***** DOCUMENT SECTION *****

My personal view is that sessionization analysis is quite a sophisticated requirement and is best achieved using SQL because the requirements and parameters for the analysis will naturally evolve over time as new questions are triggered by existing answers. Therefore, you need an agile approach to analytics that can deal with constant changing requirements during the data discovery phase.
First step is to create a DIRECTORY object to access the raw data file:
CREATE DIRECTORY session_file_dir AS '/home/oracle/applog'; GRANT READ, WRTIE ON DIRECTORY session_file_dir to pmuser;
Next I created an external table over the data file. Notice that in the avro file, each key column has an identifier and a value.

***** LISTED RECORDS *****

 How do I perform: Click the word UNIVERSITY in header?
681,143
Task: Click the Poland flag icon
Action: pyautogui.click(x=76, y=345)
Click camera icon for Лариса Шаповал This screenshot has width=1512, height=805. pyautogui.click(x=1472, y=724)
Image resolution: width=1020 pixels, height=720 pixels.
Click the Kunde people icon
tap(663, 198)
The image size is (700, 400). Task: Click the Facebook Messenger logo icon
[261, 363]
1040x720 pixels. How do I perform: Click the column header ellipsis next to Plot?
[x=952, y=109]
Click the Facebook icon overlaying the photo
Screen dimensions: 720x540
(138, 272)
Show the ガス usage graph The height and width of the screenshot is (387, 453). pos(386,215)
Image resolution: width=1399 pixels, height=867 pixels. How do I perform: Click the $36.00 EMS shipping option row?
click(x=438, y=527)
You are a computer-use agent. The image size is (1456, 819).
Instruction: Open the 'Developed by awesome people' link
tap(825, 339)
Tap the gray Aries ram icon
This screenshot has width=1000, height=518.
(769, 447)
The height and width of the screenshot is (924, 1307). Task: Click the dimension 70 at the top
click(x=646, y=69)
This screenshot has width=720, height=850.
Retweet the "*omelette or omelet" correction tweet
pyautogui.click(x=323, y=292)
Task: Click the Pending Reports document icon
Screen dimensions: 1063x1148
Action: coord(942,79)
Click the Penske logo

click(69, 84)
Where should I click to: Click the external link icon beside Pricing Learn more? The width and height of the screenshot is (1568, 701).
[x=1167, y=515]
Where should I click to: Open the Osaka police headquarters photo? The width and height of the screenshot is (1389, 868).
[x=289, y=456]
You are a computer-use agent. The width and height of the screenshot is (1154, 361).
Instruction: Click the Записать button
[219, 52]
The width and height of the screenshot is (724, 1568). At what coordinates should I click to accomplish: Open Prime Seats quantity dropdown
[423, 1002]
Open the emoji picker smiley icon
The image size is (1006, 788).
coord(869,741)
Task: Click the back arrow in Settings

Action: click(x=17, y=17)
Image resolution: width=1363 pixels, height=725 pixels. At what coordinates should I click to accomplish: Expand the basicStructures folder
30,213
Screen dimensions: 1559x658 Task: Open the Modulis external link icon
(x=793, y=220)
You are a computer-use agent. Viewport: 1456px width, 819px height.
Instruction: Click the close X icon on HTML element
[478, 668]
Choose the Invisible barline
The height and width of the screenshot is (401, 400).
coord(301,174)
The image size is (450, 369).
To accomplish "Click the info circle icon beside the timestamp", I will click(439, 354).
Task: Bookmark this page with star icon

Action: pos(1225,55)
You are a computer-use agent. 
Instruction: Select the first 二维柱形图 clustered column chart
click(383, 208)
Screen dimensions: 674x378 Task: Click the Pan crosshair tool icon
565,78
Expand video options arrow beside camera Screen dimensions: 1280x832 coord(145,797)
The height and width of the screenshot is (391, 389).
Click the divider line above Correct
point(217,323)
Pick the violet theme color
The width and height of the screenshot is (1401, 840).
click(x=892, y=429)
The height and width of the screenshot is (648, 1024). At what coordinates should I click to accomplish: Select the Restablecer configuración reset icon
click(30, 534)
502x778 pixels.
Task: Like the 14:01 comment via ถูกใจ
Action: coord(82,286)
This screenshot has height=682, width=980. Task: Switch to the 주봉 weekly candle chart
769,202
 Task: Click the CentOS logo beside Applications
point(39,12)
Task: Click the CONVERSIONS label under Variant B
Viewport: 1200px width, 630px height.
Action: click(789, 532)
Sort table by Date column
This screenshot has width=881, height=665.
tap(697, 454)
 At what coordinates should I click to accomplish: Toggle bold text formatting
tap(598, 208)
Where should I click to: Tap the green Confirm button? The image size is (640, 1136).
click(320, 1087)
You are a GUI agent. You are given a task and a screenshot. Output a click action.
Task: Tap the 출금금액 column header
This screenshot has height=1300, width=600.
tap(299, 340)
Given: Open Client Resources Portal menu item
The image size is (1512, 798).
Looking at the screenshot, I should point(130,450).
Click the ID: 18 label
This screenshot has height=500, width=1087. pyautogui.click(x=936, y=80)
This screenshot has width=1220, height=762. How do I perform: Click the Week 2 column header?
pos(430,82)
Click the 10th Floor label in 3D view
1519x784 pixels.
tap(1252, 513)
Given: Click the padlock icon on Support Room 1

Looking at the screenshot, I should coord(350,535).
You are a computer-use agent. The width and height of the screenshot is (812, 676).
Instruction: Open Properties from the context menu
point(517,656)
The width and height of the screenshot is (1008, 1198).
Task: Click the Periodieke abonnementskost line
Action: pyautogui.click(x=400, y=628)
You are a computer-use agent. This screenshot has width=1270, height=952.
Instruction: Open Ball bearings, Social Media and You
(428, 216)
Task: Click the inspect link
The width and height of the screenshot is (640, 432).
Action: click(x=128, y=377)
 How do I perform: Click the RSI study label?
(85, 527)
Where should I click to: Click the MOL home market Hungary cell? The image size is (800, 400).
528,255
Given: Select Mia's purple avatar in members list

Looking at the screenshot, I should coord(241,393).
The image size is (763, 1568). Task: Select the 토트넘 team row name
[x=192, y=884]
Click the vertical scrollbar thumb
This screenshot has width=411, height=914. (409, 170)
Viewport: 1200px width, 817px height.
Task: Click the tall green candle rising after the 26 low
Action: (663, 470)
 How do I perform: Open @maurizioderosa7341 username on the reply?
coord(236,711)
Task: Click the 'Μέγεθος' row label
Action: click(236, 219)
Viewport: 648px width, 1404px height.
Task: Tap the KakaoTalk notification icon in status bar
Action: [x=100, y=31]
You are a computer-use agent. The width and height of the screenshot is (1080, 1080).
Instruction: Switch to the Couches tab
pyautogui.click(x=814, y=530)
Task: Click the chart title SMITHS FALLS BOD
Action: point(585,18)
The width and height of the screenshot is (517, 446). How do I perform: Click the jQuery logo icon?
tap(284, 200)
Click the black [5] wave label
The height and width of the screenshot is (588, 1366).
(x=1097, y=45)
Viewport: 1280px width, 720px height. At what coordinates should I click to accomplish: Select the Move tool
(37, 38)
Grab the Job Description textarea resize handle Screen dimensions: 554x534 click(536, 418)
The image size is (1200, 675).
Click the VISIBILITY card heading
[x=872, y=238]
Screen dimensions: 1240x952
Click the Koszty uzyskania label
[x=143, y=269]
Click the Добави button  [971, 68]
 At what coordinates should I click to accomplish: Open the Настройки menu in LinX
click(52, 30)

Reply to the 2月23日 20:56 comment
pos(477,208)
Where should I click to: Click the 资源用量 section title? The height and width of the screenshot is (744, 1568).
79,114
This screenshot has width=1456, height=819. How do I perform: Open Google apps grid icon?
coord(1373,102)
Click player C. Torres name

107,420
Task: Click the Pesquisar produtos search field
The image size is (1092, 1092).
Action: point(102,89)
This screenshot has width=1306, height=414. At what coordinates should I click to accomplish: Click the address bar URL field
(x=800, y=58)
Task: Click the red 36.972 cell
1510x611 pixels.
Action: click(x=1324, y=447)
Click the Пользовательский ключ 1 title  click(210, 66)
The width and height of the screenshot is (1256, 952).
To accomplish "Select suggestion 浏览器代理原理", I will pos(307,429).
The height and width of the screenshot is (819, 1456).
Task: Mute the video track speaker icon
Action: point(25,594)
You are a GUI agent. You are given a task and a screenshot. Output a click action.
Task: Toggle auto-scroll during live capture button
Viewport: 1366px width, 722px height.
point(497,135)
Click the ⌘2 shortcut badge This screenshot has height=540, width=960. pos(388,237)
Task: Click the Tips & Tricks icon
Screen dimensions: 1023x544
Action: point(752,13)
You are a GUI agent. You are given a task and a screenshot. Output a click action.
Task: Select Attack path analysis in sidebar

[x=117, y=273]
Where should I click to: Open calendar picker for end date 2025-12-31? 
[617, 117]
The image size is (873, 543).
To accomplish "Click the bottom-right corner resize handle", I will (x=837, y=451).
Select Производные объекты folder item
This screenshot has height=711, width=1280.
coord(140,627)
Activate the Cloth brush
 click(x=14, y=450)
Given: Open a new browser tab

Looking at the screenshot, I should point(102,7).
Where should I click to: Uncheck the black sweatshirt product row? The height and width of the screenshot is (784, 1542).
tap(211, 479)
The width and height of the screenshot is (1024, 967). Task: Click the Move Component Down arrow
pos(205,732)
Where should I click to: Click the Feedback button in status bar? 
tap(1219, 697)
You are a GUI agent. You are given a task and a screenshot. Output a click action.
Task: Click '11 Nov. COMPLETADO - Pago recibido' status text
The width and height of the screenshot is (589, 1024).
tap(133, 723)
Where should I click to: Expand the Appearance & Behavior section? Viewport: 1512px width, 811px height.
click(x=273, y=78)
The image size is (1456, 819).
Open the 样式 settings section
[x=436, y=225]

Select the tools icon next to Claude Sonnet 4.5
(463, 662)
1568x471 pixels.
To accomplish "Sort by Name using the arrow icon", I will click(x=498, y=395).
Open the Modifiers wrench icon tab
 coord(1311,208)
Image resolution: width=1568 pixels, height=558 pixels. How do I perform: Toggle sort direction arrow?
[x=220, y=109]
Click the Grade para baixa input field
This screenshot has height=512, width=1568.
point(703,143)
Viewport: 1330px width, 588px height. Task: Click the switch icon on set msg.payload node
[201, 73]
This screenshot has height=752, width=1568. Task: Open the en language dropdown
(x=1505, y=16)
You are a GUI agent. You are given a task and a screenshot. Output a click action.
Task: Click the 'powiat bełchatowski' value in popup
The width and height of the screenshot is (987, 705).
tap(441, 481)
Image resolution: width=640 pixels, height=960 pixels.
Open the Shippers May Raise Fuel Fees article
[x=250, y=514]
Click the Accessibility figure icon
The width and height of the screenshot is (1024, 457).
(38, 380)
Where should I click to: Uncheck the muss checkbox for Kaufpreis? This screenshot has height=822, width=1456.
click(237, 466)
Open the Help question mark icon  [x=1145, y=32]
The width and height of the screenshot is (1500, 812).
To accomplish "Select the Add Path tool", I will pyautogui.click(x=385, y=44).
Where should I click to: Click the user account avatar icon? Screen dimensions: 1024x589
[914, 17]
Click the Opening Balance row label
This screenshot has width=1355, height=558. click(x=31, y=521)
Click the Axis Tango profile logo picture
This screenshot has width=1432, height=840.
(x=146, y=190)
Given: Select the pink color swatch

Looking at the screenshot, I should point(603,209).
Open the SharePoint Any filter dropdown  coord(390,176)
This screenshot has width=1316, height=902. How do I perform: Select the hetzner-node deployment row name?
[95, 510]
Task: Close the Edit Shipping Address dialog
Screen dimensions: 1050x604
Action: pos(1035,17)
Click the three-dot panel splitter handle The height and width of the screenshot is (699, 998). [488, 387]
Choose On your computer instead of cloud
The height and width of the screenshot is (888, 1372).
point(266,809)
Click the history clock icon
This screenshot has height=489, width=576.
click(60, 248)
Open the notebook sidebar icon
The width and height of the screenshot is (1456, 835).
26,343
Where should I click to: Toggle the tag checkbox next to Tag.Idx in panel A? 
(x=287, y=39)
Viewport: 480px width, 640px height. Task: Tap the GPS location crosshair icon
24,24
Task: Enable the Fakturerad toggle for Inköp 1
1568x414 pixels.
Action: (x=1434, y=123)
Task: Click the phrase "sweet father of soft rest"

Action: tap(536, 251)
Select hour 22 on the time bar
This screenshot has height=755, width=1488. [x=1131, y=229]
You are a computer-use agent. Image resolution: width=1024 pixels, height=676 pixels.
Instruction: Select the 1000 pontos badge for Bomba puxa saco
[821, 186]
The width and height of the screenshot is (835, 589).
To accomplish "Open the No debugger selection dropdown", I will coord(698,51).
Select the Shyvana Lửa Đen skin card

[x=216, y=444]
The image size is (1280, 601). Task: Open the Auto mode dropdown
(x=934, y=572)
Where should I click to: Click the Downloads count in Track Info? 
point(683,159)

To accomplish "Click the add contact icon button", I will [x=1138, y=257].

*****

### TASKS
a. From the passage on sessionization analysis, translate this sentence into Spanish: "Notice that in the avro file, each key column has an identifier and a value."
b. Return each line of the entries that contains the string "coordinates", matching case exactly.

### EXPECTED ANSWERS
a. Observe que, en el archivo avro, cada columna clave tiene un identificador y un valor.

b.
The width and height of the screenshot is (724, 1568). At what coordinates should I click to accomplish: Open Prime Seats quantity dropdown
Image resolution: width=1363 pixels, height=725 pixels. At what coordinates should I click to accomplish: Expand the basicStructures folder
The height and width of the screenshot is (648, 1024). At what coordinates should I click to accomplish: Select the Restablecer configuración reset icon
 At what coordinates should I click to accomplish: Toggle bold text formatting
Viewport: 1280px width, 720px height. At what coordinates should I click to accomplish: Select the Move tool
 At what coordinates should I click to accomplish: Open the Настройки menu in LinX
This screenshot has width=1306, height=414. At what coordinates should I click to accomplish: Click the address bar URL field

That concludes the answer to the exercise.